ときがわカンパニー代表の関根です。
2018年7月13日(金)ラーンネクスト栗原さんが書いてくれたブログ「ときがわカンパニー出会いから一年での気付き。」を読んで、改めてミニ起業家育成に必要な「支援」とは何か?を考えてみました。
栗原さん曰く、ときがわカンパニーとの出会いを通じて
1)たくさんの経験、たくさんの人々との関わり
2)精神支援
を得られたそうです。
ただ、1)については、「研修業界で、研修講師として、育てる」からこそ提供できたことかもしれません。
彼に最初に言ったように「B2Cは教えられないけど、B2B(自分のやっている研修講師の仕事)なら教えてあげられるよ。」というのは、まさにその通りの意味で、「土地勘」も「実績」もある「研修業界」だからこそ、たくさんの「経験」と「人々」との関わりを作ることができました。
ところが、自分の知らない業界の場合、そういった「経験」や「人々」との関わりを作ることは難しいでしょう。

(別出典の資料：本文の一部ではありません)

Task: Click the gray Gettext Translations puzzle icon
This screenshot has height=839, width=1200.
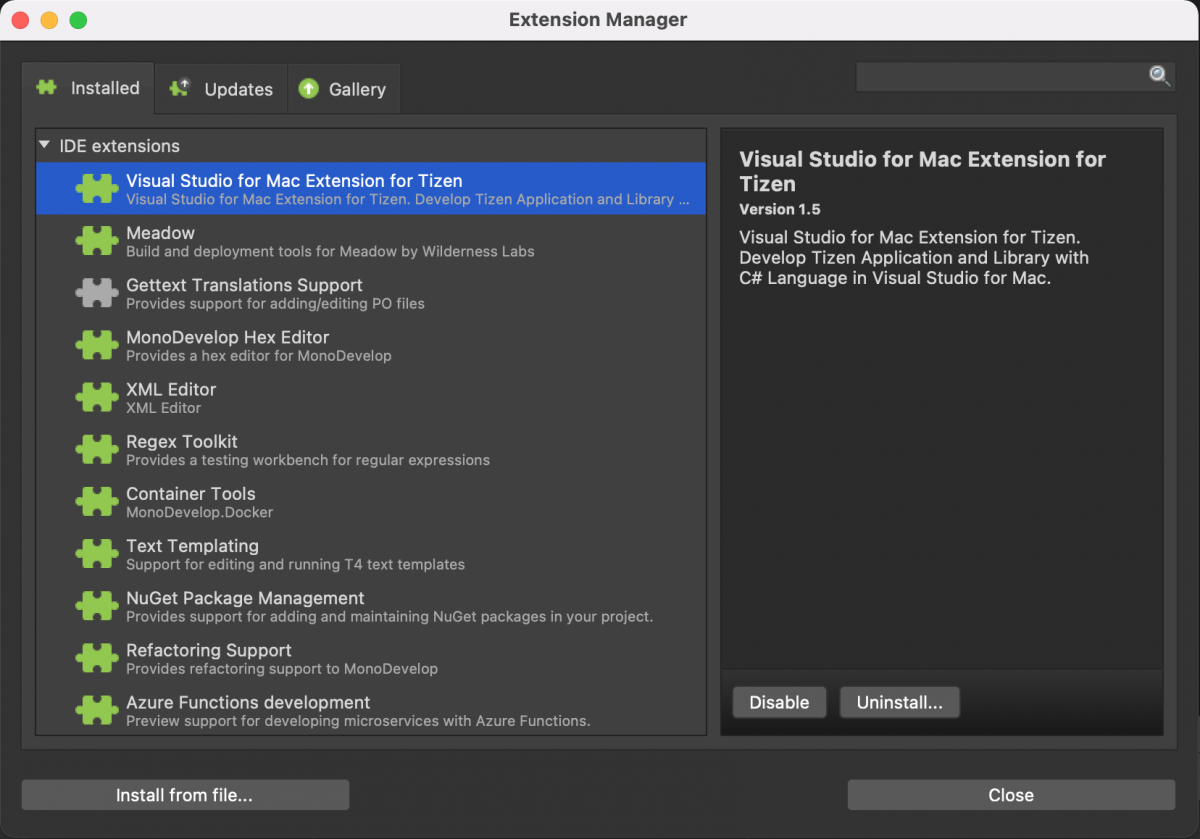Action: (x=97, y=293)
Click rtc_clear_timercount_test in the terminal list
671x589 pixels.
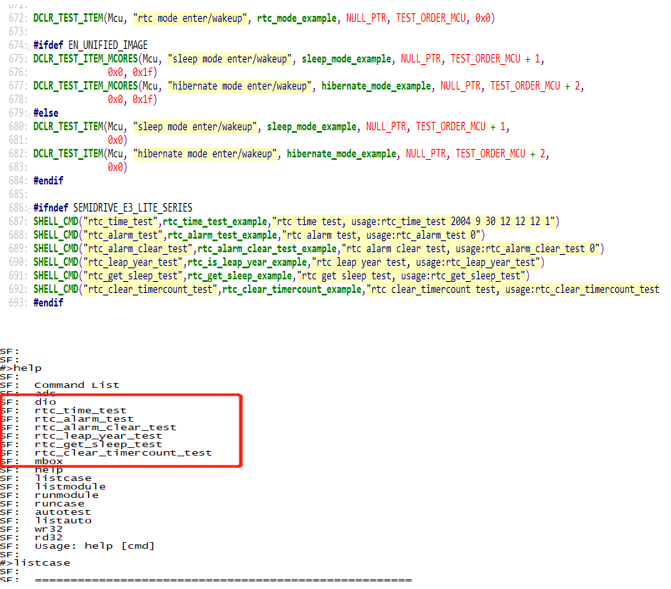pos(123,452)
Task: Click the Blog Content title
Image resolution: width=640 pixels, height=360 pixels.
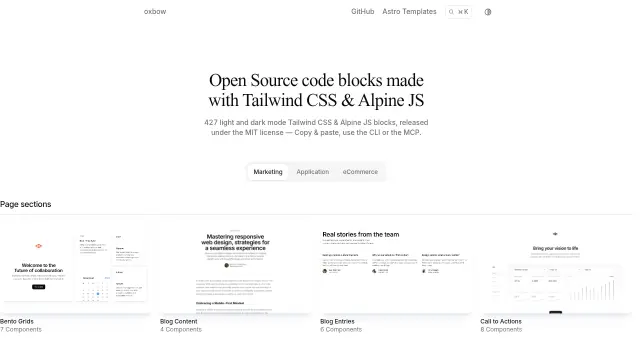Action: point(178,321)
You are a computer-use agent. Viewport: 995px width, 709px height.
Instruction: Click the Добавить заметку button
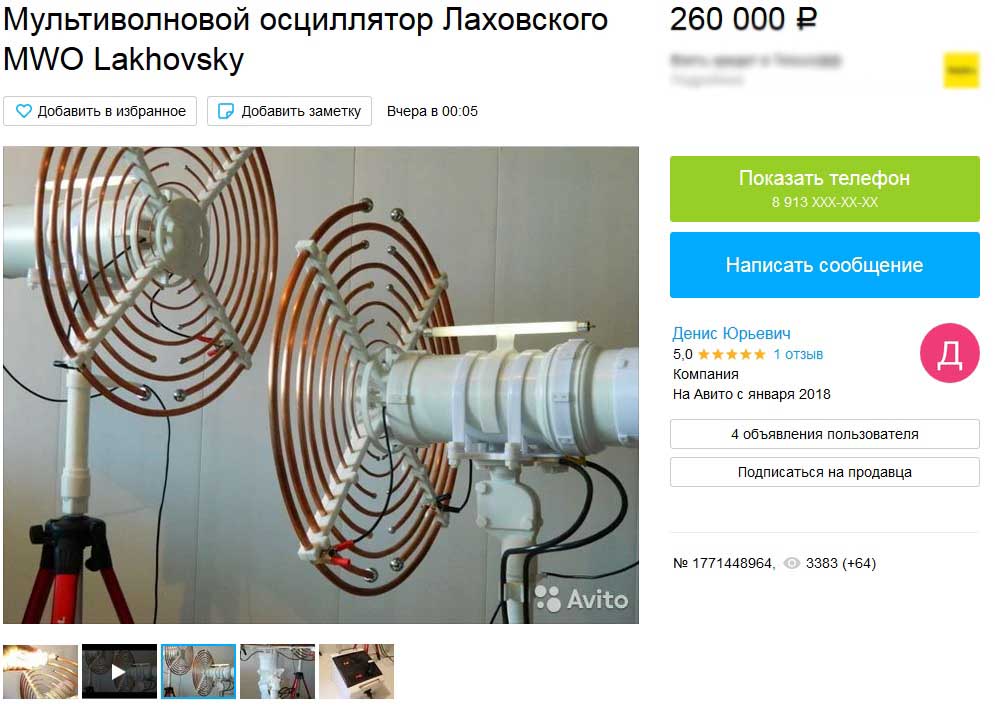click(x=289, y=111)
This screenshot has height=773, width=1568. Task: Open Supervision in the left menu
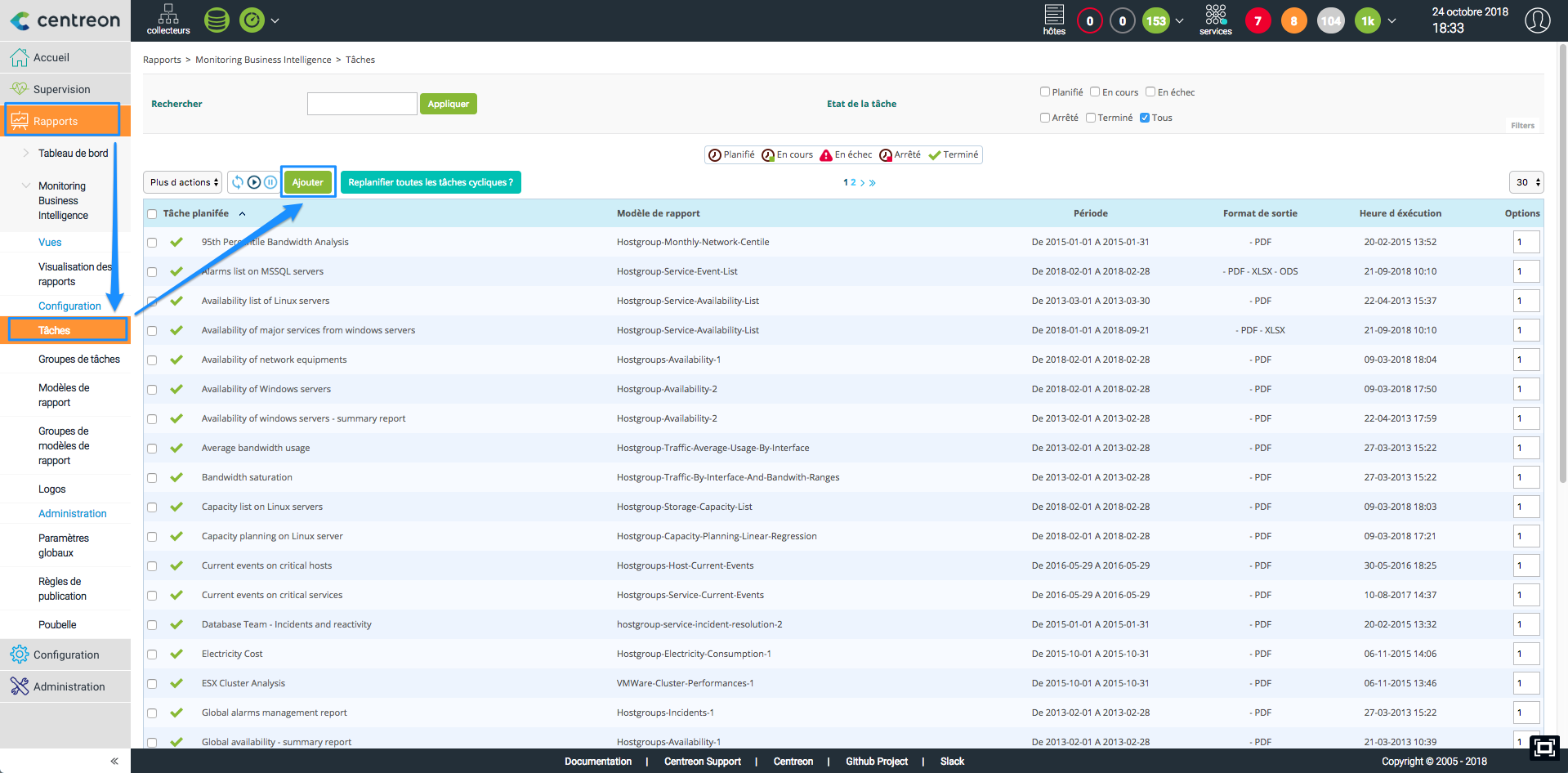pyautogui.click(x=62, y=89)
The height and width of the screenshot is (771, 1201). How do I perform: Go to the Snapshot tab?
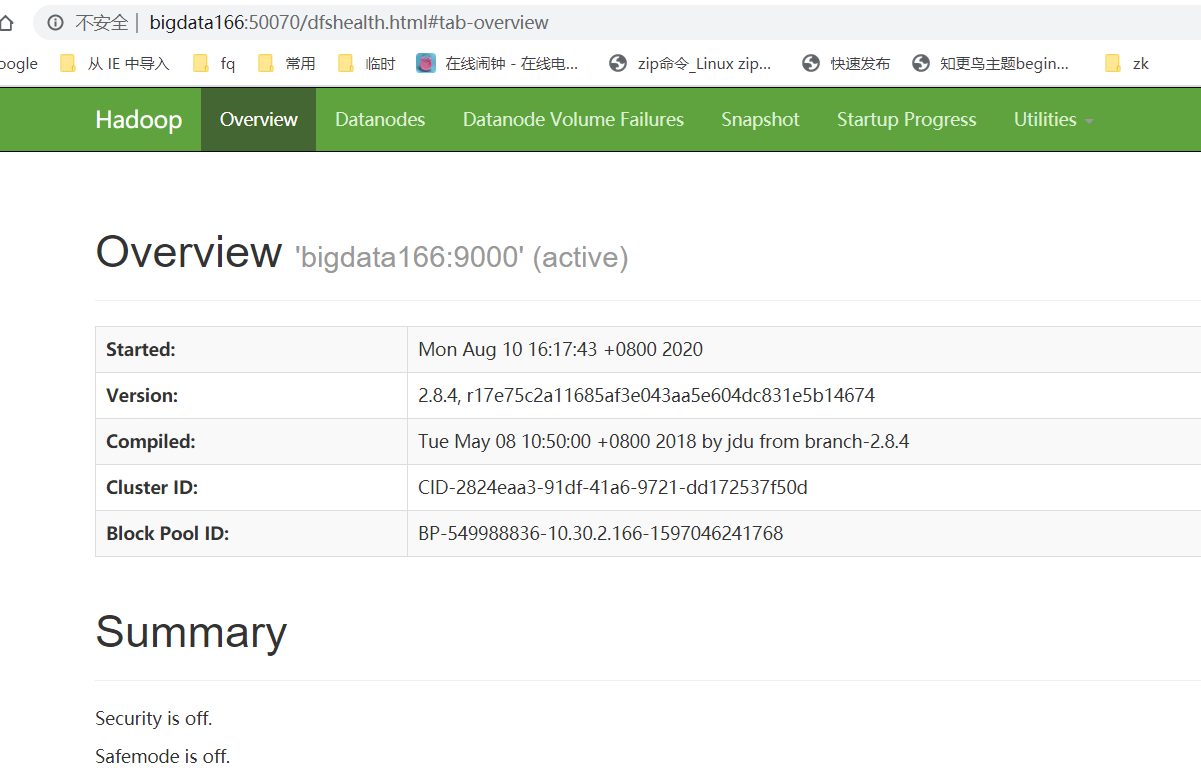[x=760, y=120]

例えば、比企起業塾一期生のように「農業」「不動産業」「アロマ」「デザイン」の業界は、私には土地勘が無く、研修業界のように「経験」や「人々」との関わりを作ることはできません。
では、そういった業界で起業している、あるいは起業しようとしている人たちに、私たちができる「支援」は何なのでしょうか?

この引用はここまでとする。